Chapter One Excerpt

The Information Age


The silent, uncomplaining spacecraft aims its camera at the moving earth far below. The salesman in the hardware store patiently records a sale in his ledger. Tapes spin in a computer complex, their slight whir unheard beneath the roar of air-conditioning, as volumes of newborn financial transactions are given their freedom in the electronic network beyond. The teenager with a towel wrapped around her wet hair scans with anticipation the daily television listings in the newspaper, while millions of her counterparts in the daylit regions of the world listen, work, and dream in crowded classrooms. all about us information is being generated, processed, and exchanged. Who can doubt that information has become the cultural and economic ether of our time?

When I was a youth I lived at the end of a new street in the suburbs. Civilization ceased at our dead end; the woods beyond were there to serve as the playground to which our neighborhood gang was obviously entitled. But every morning I would see crews of workmen arrive and obstinately begin or continue construction on yet another new house. In the evening when they left, the playground had diminished. Civilization had advanced. These were the only working adults I ever saw, so I came to believe that this was what people did when they grew up.
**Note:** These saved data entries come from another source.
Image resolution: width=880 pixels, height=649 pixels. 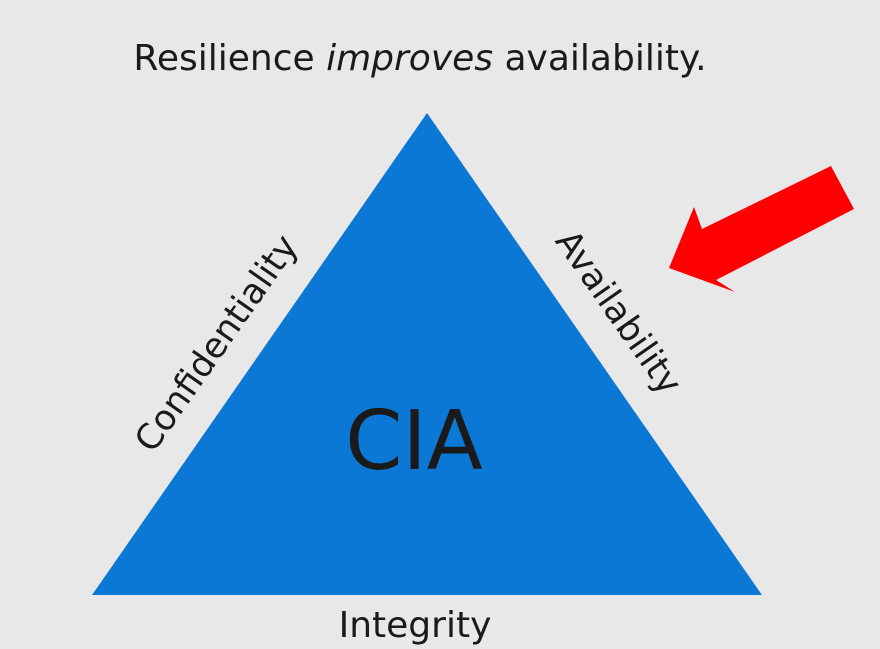 I want to click on triangle-center-label: CIA, so click(x=414, y=442). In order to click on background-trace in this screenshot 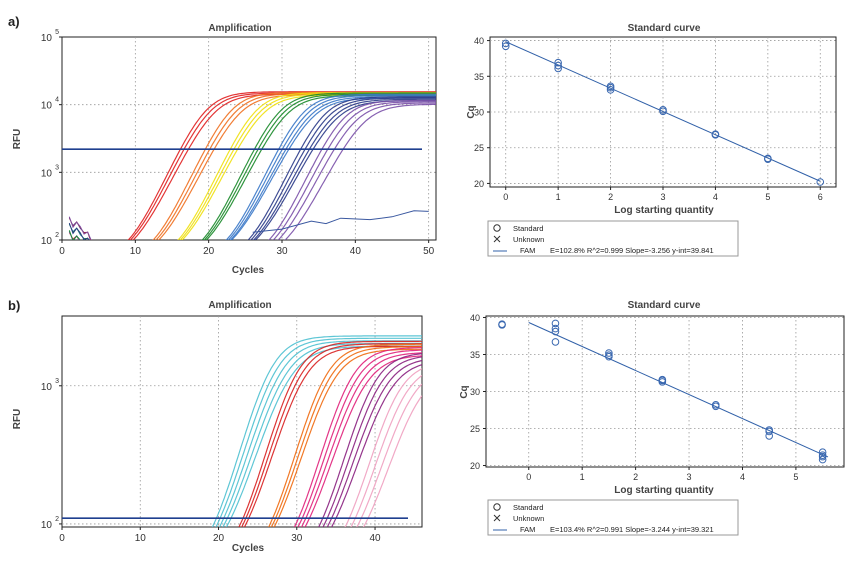, I will do `click(340, 222)`.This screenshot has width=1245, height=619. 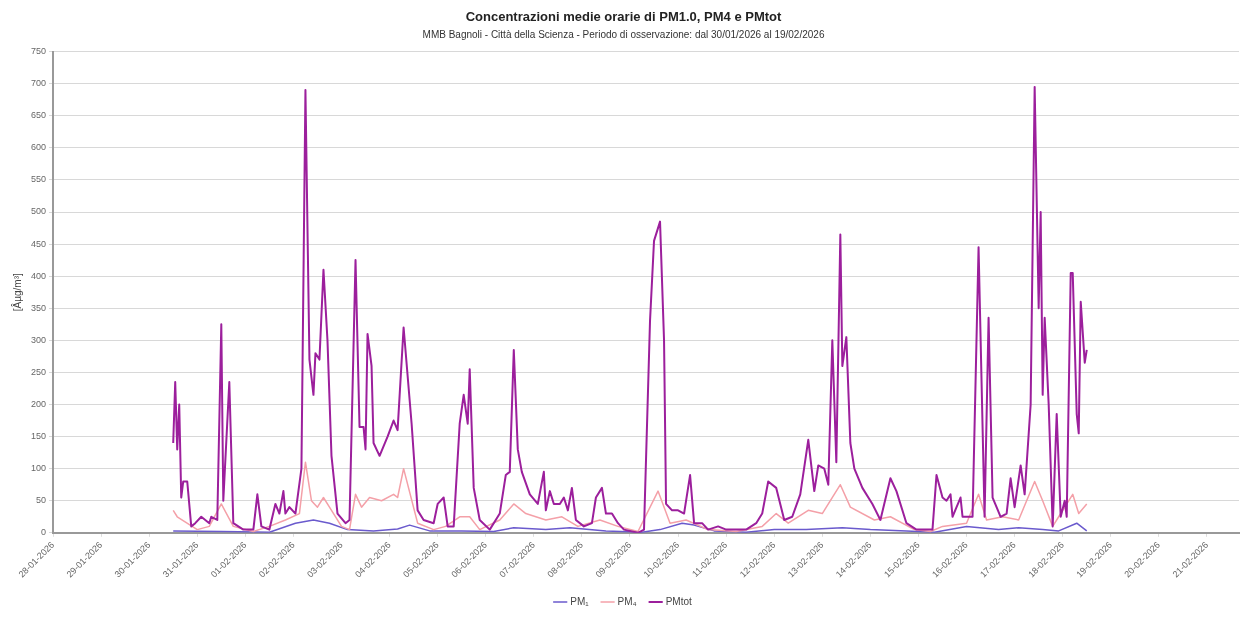 I want to click on y-axis-title: [Âµg/m³], so click(x=16, y=292).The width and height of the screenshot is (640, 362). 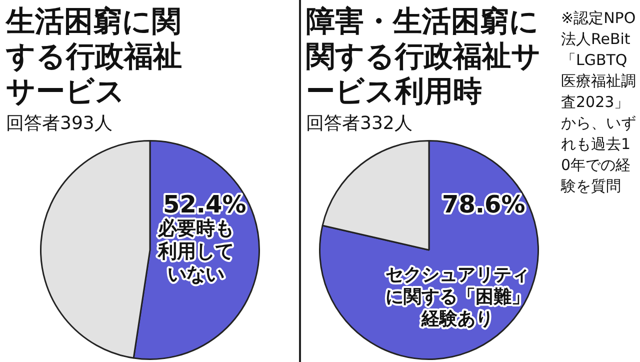 I want to click on text: ※認定NPO法人ReBit「LGBTQ医療福祉調査2023」から、いずれも過去10年での経験を質問, so click(x=598, y=102).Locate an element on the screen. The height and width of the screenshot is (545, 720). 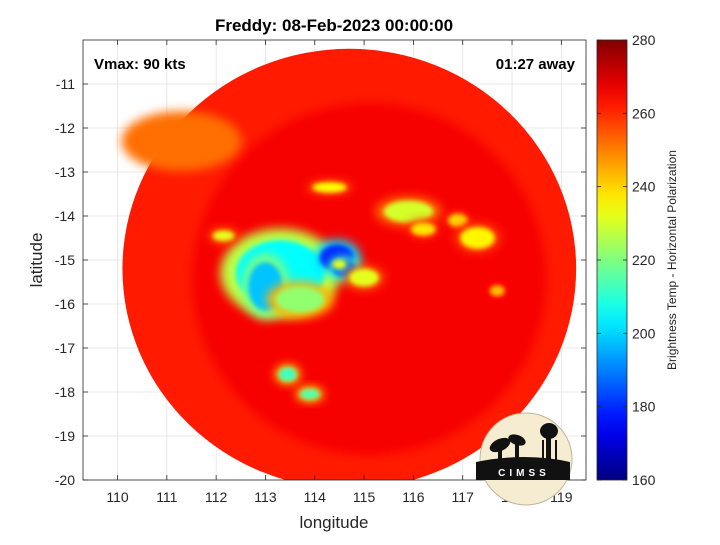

They made things.

One day many years later as an adult I made a great discovery. I looked around at all the people about me, and I suddenly realized that I did not know anybody who made anything! Not a single person. Not a single thing. For the first time I felt personally the impact of the information age. We all made our living by trading bits! When I went to my office in the fresh throes of this momentous discovery, I felt shame for my own work. Instead of leaving each day with a growing edifice for all to admire, I left with a pile of neatly bundled bits. Sometimes they were not even so neatly bundled, and few people could see them from any distance at all!

In the United States about two-thirds of is work in information-related jobs, such as in the insurance industry, teaching, financial services, and the professions. Only one-seventh of our population is required to produce all the food and material goods to satisfy not only our own needs, but those of a large export market as well. Our farms are so productive that we are all fed by less then 3 percent of our population, in spite of policies that selectively reduce crop yields. While the heavy industries have dwindled and drifted abroad, the service industries have flourished. Steel, coal, and cars are heavily imported, but law firms, financial services, government functions, health services, publishing, software, education, and so many other service providers have expanded and multiplied seemingly without bound. The industrial revolution has come and gone; the information age is here.